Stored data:

··········

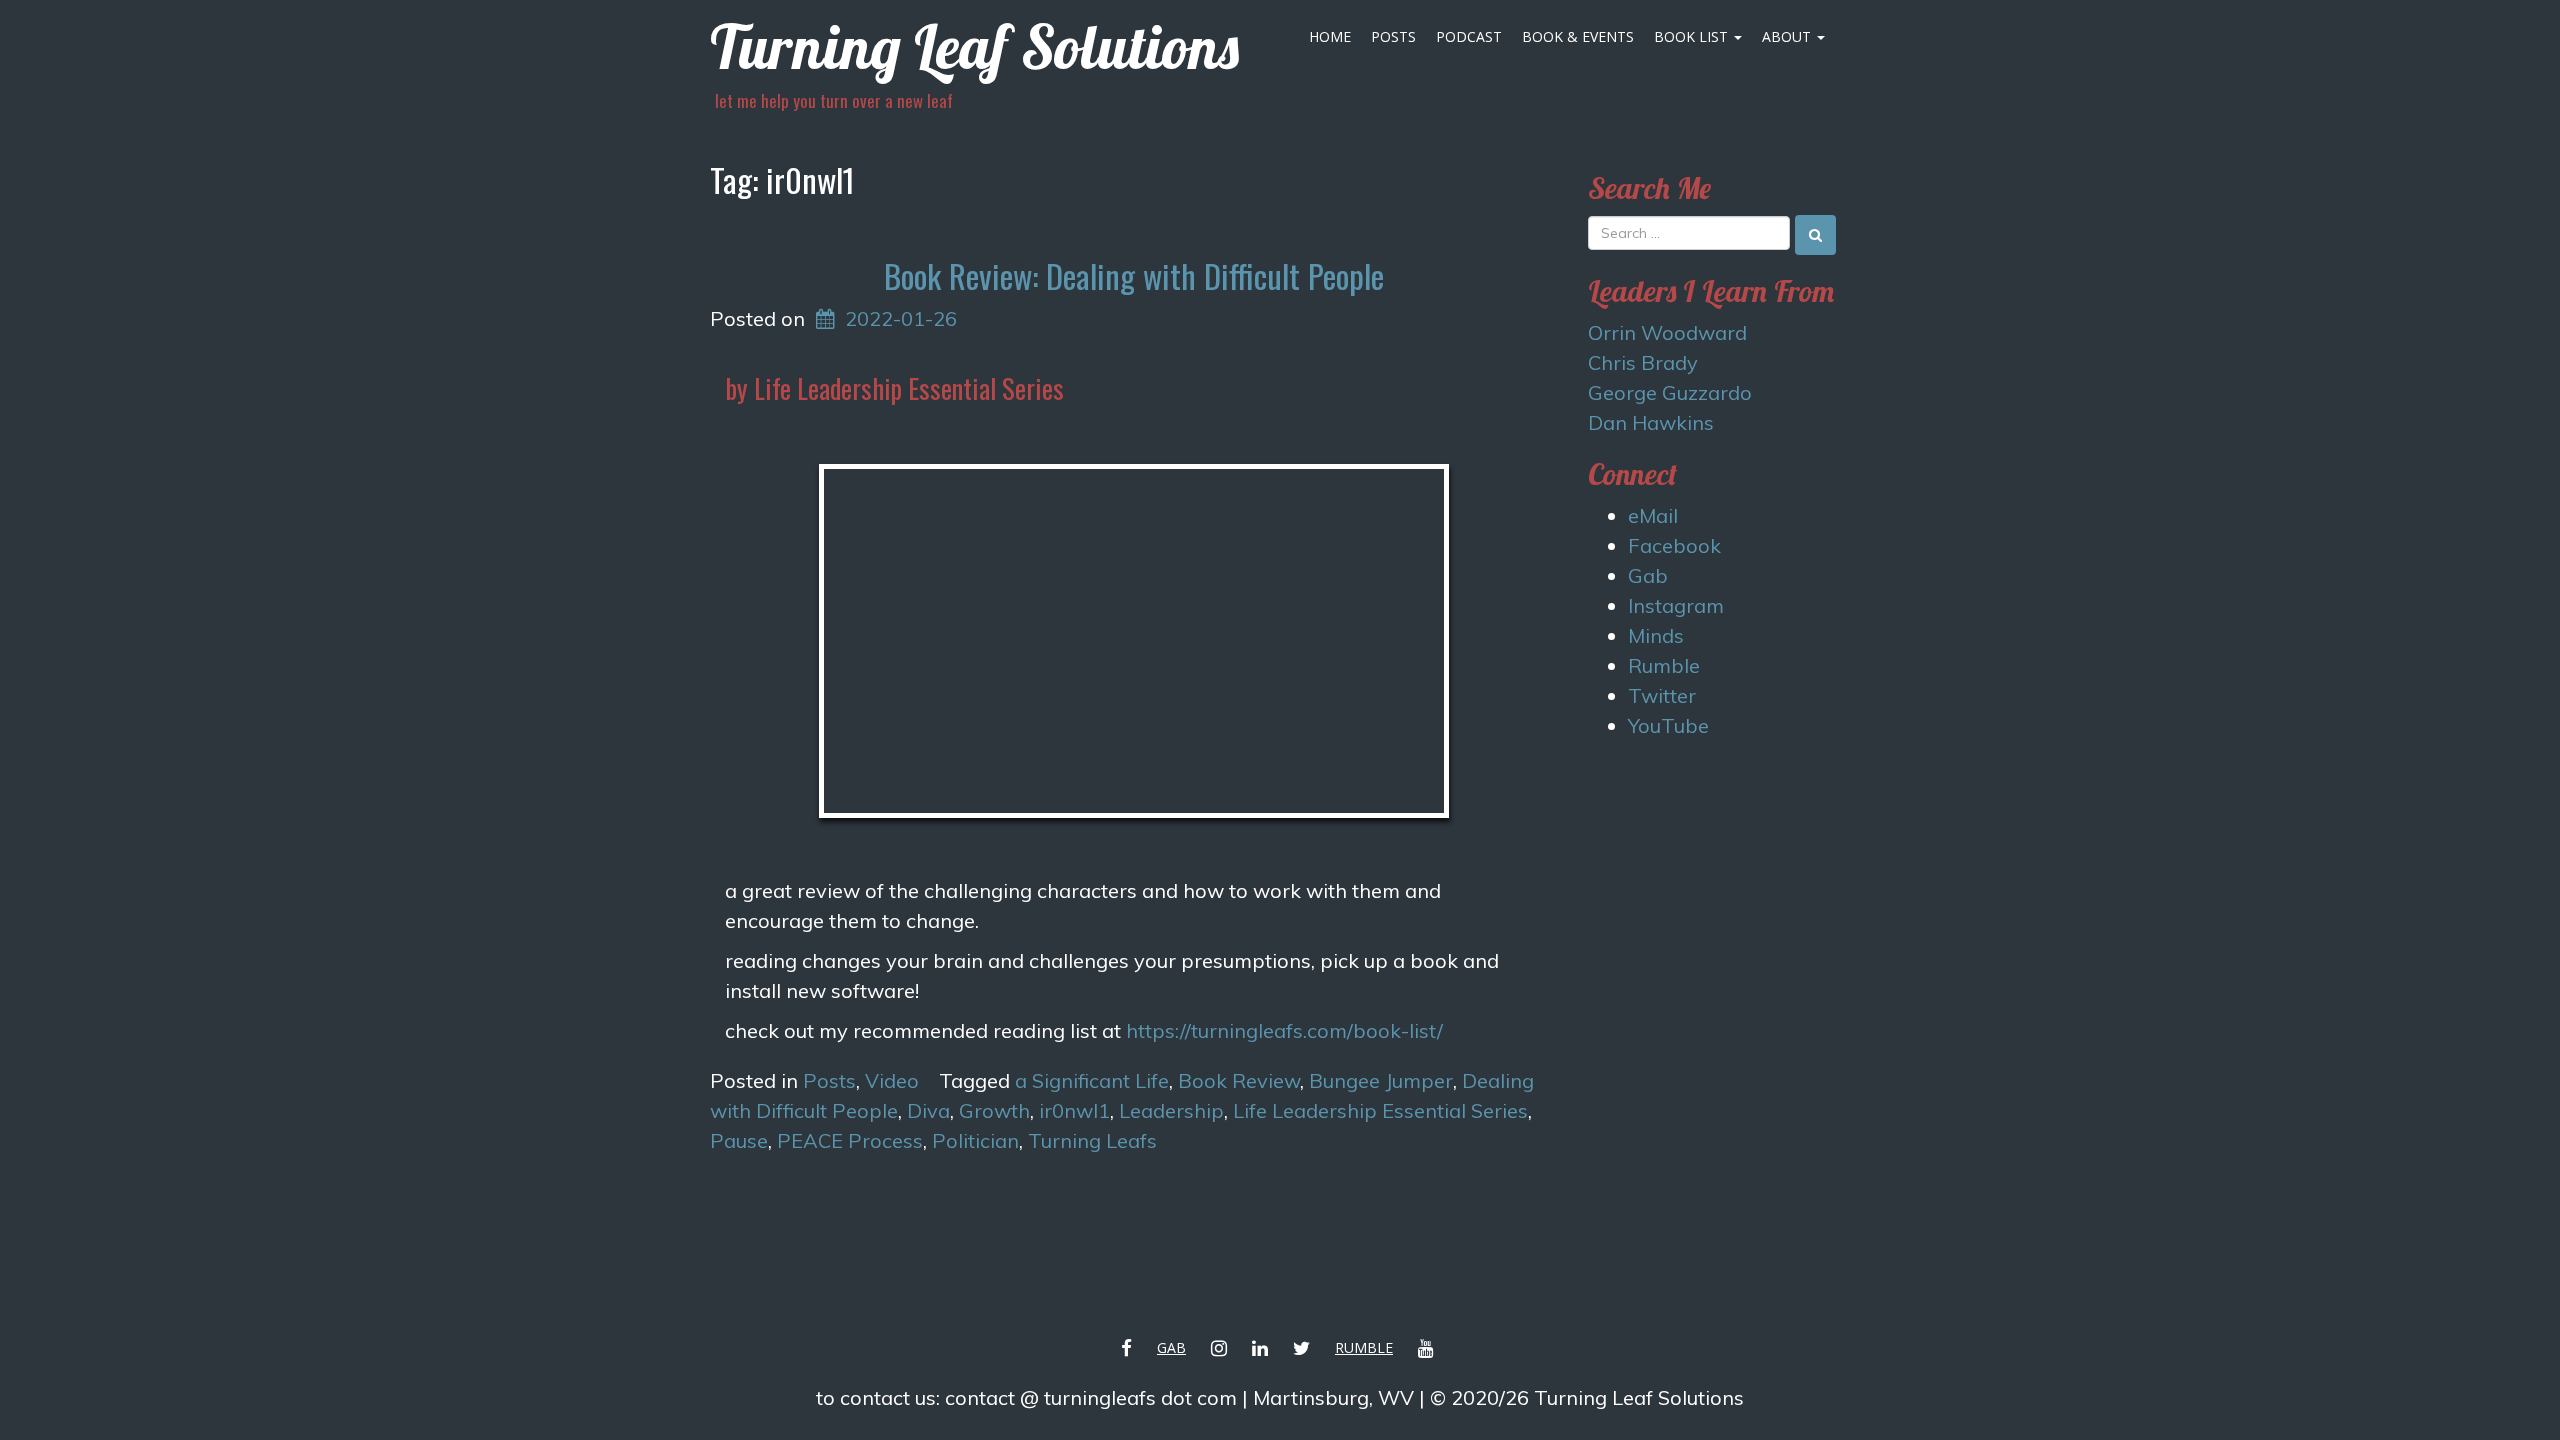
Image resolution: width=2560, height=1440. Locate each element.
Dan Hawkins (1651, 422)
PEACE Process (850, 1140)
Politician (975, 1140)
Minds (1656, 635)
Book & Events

··········

**Task goal:** Images do not belong in the copy; reproduce all other parts of the records above verbatim.

**Reply:**
Image resolution: width=2560, height=1440. Locate each element.
Dan Hawkins (1651, 422)
PEACE Process (850, 1140)
Politician (975, 1140)
Minds (1656, 635)
Book & Events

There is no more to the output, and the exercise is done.